I'm working through chapter 2 of Royden (4th ed.).

The problem is

Show that continuity together with finite additivity of measure implies countable additivity of measure.

My proof:

Let $\{F_k\}_{k=1}^\infty$ be a countable collection of disjoint measurable sets and define $E_n$ by $$E_1=F_1$$ $$E_k=E_{k-1}\cup F_k$$ for $k\geq 2$. So then $E_k\subset E_{k+1}$, where each $E_i$ is measurable. By construction we have, $$\bigcup_{k=1}^\infty F_k=\bigcup_{k=1}^\infty E_k.$$ Also, since the sets $F_i$ are disjoint, $$m(E_k)=m(F_1)+\dots+m(F_k).$$ Thus we have, \begin{align} m\left(\bigcup_{k=1}^\infty F_k\right)&=m\left(\bigcup_{k=1}^\infty E_k\right) \nonumber \\ &=\lim_{k\to\infty} m(E_k) \nonumber \\ &=\lim_{k\to\infty} m(F_1)+\cdots+m(F_k)\nonumber\\ &=\sum\limits_{k=1}^\infty m(F_k) \nonumber \end{align}

I've been working through this book and noticed that construction is used quite a bit and I'm wondering if anyone could give me any insight on determining how to construct the right set. I figured out the one above by trial and error with some reasoning, but I don't really have a clear approach.

Solution 1:

It seems that proof going in the aforementioned direction required converting disjoint sets to increasing sets.

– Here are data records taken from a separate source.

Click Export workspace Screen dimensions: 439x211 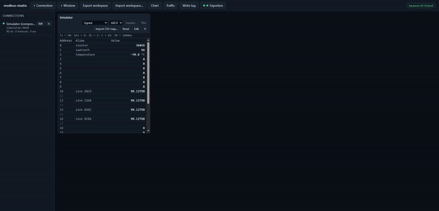coord(95,6)
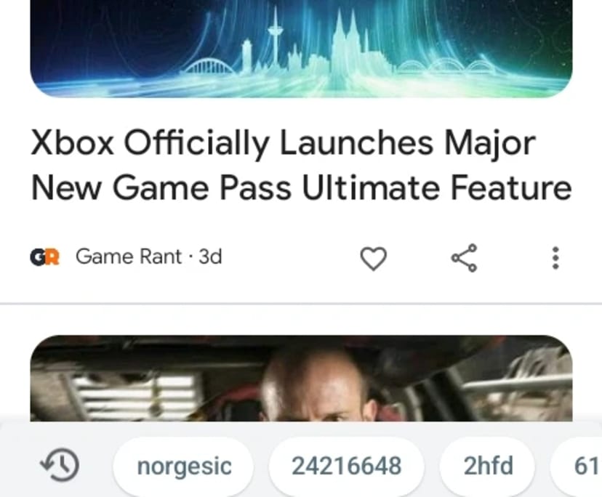Image resolution: width=602 pixels, height=497 pixels.
Task: Tap the '3d' article timestamp
Action: [210, 256]
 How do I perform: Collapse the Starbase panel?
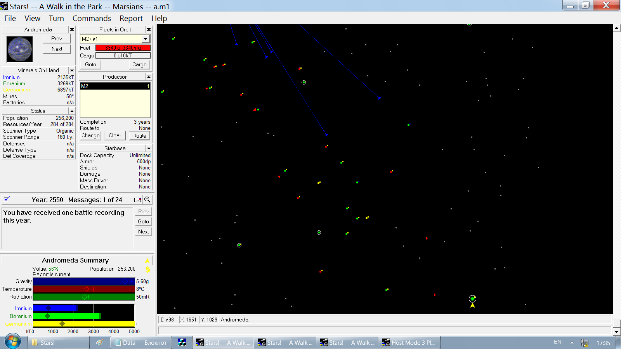point(148,148)
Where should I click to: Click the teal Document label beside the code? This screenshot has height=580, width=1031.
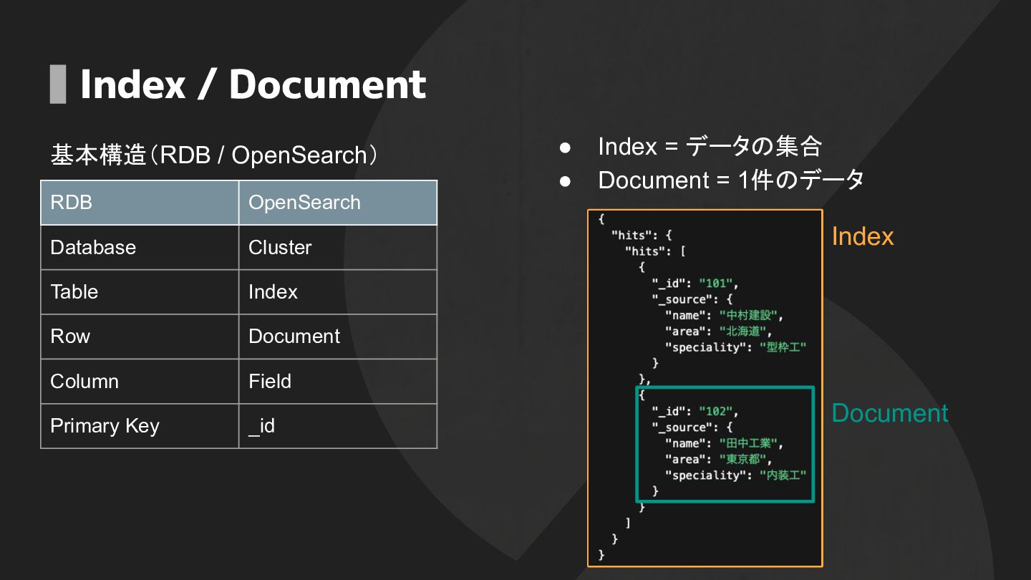[890, 413]

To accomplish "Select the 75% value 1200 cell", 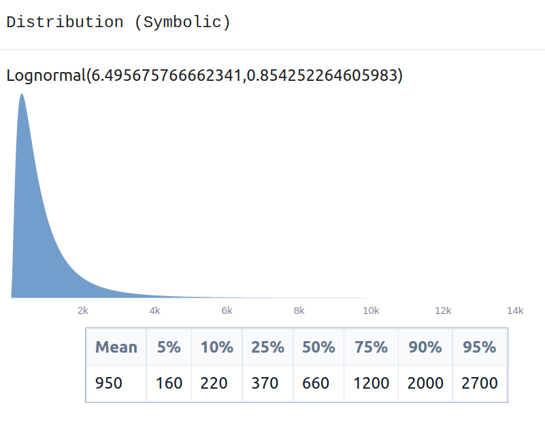I will point(371,383).
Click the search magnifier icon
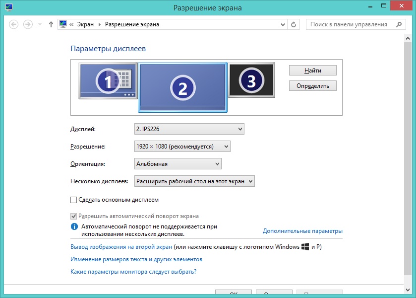This screenshot has width=416, height=298. (398, 24)
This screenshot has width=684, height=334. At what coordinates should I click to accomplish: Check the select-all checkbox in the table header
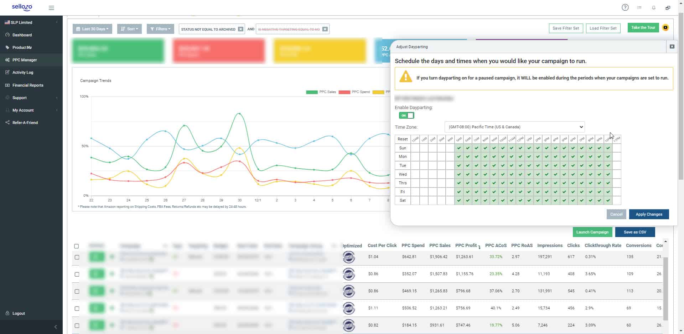coord(76,246)
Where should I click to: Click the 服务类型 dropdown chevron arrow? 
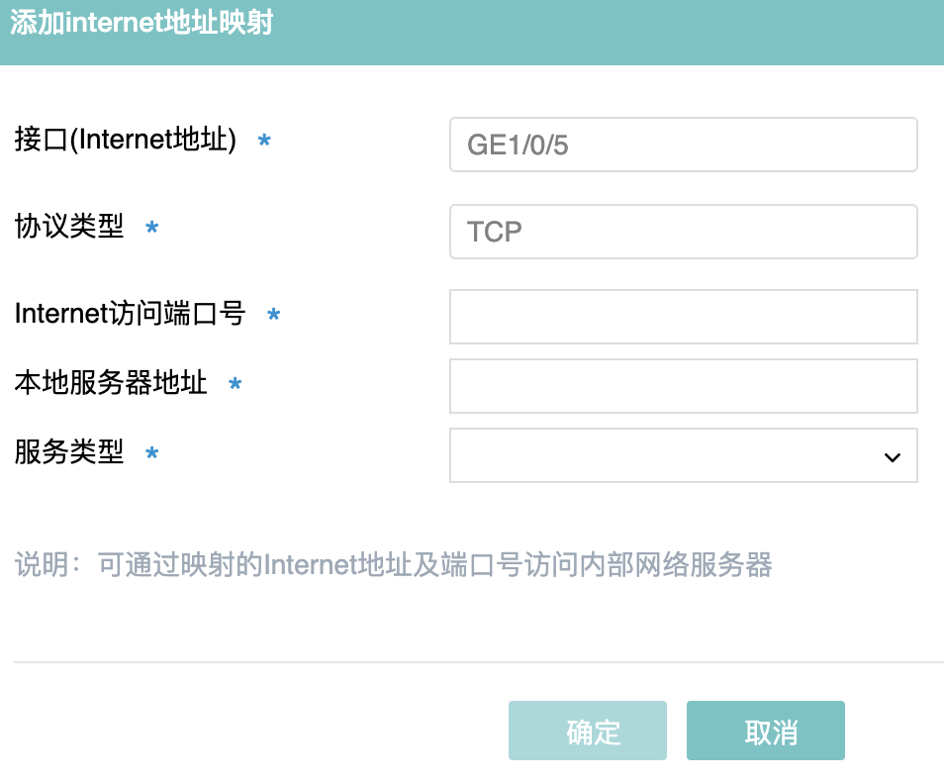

Proving continuity given countable additivity requires converting increasing sets to disjoint sets.

I have a feeling that proofs such as these involve converting disjoint to increasing, increasing to decreasing, decreasing to disjoint and vice-versa.

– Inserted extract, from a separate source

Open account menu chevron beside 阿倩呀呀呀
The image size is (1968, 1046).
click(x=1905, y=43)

Given continuity of measure, prove countable additivity to prove measure

Edit: Oh it looks like @Marek Ishtar gave the answer already "Disjoint sets are useful because of additivity while the inclusions (both upward and downward) because of continuity. Which form is better depends on the problem. I don't think there's much more to it than that."